I’ve been chronically tormented by the ‘what field’ question since the start of med school and now its really coming down to the line. I’m an M4 and seriously do not know what to do.

In undergrad I majored in philosophy and studio art. I love all things mind and ‘working with my hands,’ so when I started med school I was thinking about either plastics or psych and figured the answer would become obvious. But it never did.

Pathophysiology is a fun game to play before any of it’s connected to actual suffering people and so during the preclinical years I got caught up in the crit care obsession and actually took a year off to do cardiology research, thinking I had evolved through my original intuition of what I might like. I also took a year long course at the local psychoanalytic institute coz freud is just good literature.

(btw, despite my nerdy interests, when people do the a priori specialty prediction game I’m typically classified as ortho/cards dudebro type.)

Anyhoot, come third year my first rotation was gen surg and I did not have a great experience, which I’m bitter about because I think it was mostly because it was my first and I suck at computers and struggled with the EMR/note writing process and felt awkward with the pressure to ‘be helpful’ when clearly brand new third years are 99% friction and my chief was just so unpleasant that every day was sooo unnecessarily stressful.

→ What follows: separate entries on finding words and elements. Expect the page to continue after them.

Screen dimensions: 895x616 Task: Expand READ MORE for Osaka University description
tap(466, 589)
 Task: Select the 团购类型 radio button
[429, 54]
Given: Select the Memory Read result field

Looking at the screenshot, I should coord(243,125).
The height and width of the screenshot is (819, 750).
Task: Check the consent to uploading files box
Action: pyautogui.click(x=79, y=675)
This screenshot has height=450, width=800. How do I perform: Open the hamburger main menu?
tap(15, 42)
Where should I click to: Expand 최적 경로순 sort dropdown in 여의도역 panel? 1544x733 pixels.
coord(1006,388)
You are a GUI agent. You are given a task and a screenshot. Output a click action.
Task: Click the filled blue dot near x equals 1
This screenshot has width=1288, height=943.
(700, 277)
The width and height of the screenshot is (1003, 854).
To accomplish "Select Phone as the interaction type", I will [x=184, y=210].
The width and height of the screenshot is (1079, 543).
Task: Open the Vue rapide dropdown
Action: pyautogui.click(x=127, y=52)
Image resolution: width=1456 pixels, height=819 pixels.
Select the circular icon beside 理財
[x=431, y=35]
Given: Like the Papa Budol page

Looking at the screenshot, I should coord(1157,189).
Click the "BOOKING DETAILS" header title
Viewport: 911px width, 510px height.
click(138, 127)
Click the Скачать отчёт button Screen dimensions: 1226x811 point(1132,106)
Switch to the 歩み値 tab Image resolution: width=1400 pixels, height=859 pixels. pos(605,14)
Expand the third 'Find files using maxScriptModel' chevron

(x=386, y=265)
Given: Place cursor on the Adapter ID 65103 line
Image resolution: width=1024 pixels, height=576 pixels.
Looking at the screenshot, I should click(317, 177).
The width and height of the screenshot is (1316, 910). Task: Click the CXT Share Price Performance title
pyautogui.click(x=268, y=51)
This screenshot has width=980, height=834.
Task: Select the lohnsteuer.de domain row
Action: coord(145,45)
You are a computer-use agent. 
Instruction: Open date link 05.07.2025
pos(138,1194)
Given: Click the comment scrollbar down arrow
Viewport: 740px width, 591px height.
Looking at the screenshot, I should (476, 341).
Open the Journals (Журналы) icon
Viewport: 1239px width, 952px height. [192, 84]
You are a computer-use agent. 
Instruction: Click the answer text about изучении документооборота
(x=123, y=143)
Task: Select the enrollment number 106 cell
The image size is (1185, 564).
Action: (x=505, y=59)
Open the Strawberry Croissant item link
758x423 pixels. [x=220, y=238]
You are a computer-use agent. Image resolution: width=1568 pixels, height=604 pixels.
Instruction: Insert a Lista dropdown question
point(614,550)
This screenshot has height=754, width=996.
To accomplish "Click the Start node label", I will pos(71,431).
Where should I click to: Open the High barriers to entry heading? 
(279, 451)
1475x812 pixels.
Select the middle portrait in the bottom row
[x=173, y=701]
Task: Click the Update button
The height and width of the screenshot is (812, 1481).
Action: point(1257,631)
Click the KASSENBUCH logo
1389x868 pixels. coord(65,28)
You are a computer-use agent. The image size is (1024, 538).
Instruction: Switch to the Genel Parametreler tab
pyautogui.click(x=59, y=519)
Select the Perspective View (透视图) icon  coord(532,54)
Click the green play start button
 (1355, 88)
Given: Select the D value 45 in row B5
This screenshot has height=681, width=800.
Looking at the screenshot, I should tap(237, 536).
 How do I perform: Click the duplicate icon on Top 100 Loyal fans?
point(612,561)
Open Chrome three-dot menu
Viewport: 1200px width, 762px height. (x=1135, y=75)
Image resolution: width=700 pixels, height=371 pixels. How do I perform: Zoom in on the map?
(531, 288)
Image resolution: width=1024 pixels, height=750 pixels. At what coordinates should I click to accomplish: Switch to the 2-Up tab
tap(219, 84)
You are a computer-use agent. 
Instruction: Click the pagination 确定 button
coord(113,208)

Ok so then my next rotations were brief stints in ortho and neurosurg which I actually did really like, for two weeks, but didn’t really see myself in. I was excited to do psych next, the one I thought I would love but… wrong! Inpatient psych is brutal! Its humiliating! Horrifying! Infuriating! Yes it can be fascinating and eye opening and overall it was ok but definitely did not make me fall in love like I had hoped.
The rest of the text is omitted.